Вслед за этим закрыл окно и исчез.
Шуман был высокого роста и крепкого сложения. До болезни в осанке его отражалось благородство, спокойствие и достоинство. Он обыкновенно сидел облокотившись на стол, подпирая голову рукой и не переставая курил небольшие, тоненькие сигары, которые называл «маленькими чертиками». Ходил он медленно, почти неслышно ступая, иногда без всякой причины на цыпочках.
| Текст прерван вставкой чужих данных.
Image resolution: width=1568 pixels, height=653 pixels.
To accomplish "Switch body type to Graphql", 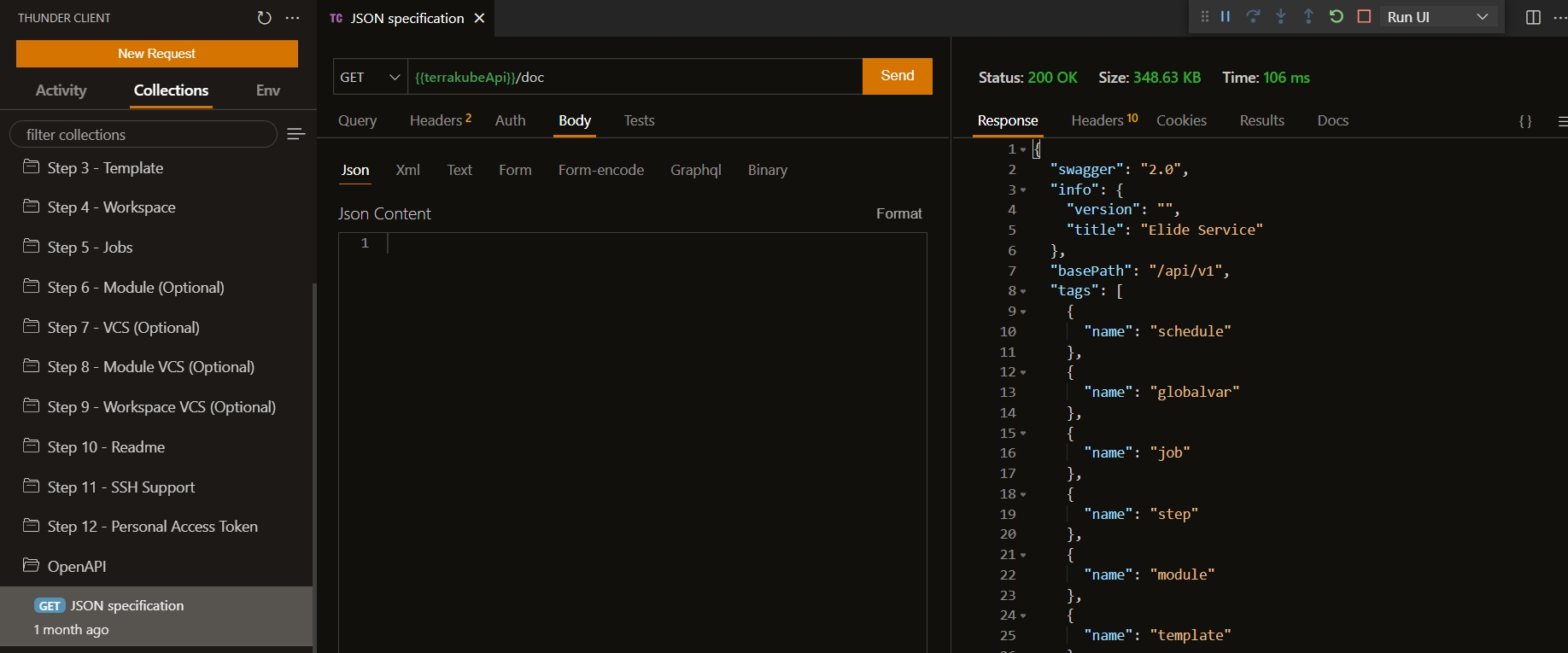I will (695, 170).
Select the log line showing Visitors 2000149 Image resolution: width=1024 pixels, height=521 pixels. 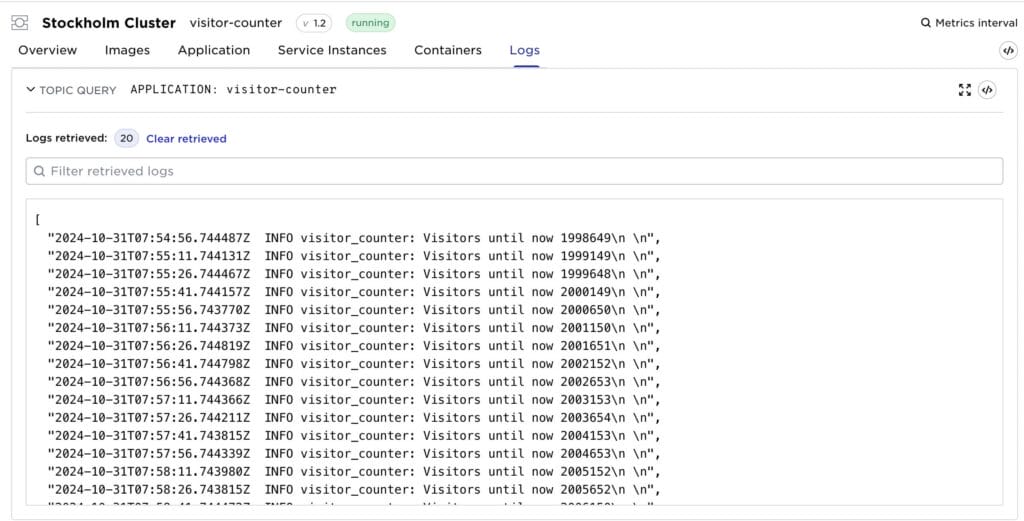(354, 292)
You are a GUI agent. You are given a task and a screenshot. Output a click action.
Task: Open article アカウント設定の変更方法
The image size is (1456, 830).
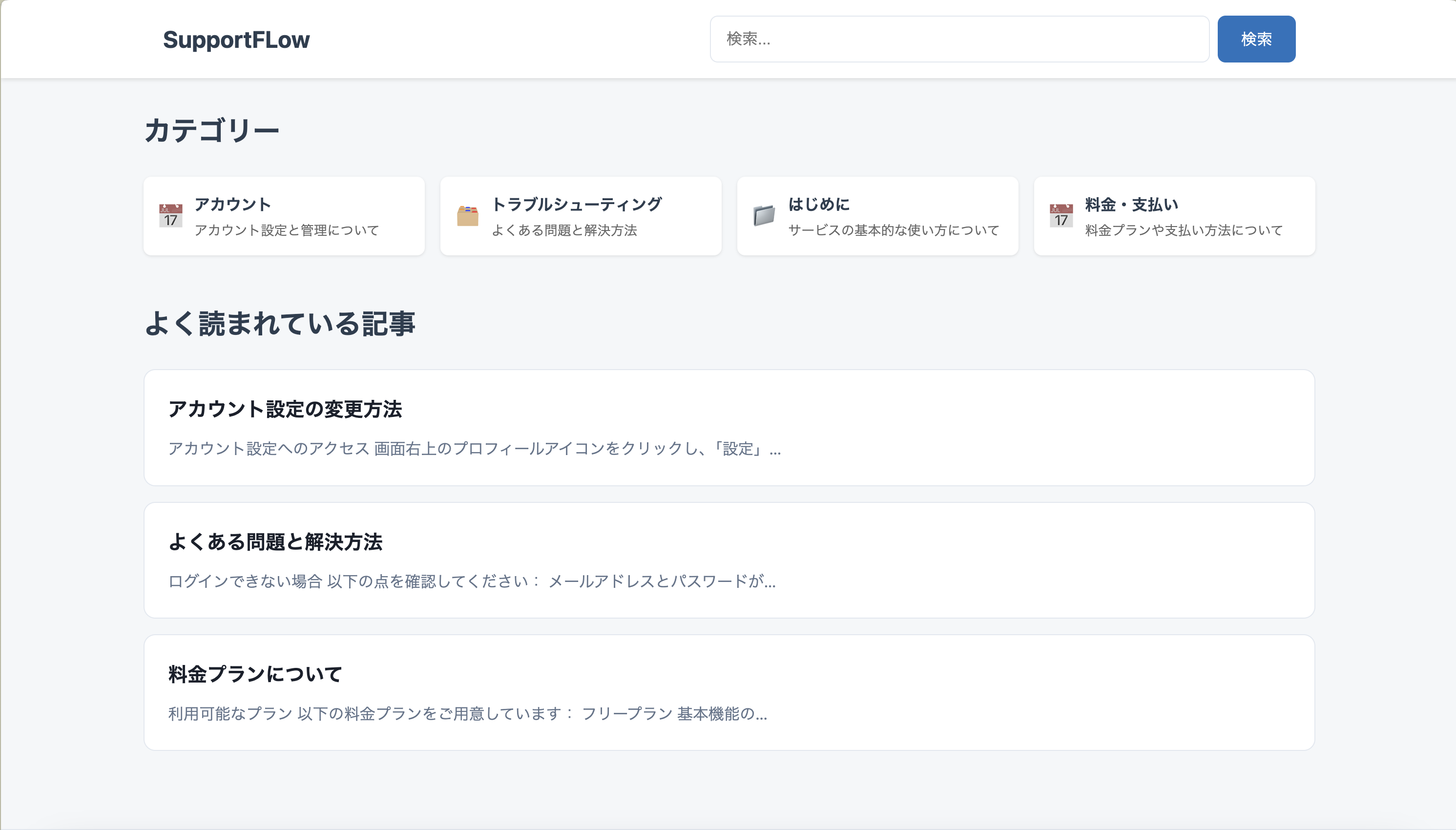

С болезнью вся фигура его приняла вид угнетенный и подавленный.
Таков был Шуман. «Мудрым как змий и чистым как голубь» рисуется нам по его письмам и по отзывам друзей этот великий музыкант и редкий человек. Слова, сказанные им о Шуберте, могут послужить лучшим заключением его собственной биографии: «Пусть будет он именно тот, кому мы еще и еще раз мысленно пожмем руку. Не горюйте о том, что рука эта уже давно охладела и не может вам ответить, а подумайте лучше, что если есть на свете люди, подобные тому человеку, о котором мы только что говорили, то жизнь наша еще имеет цену. Но смотрите, чтобы вы, так же как он, всегда оставались верны себе, то есть тому высшему, что в вас вложено десницей Бога».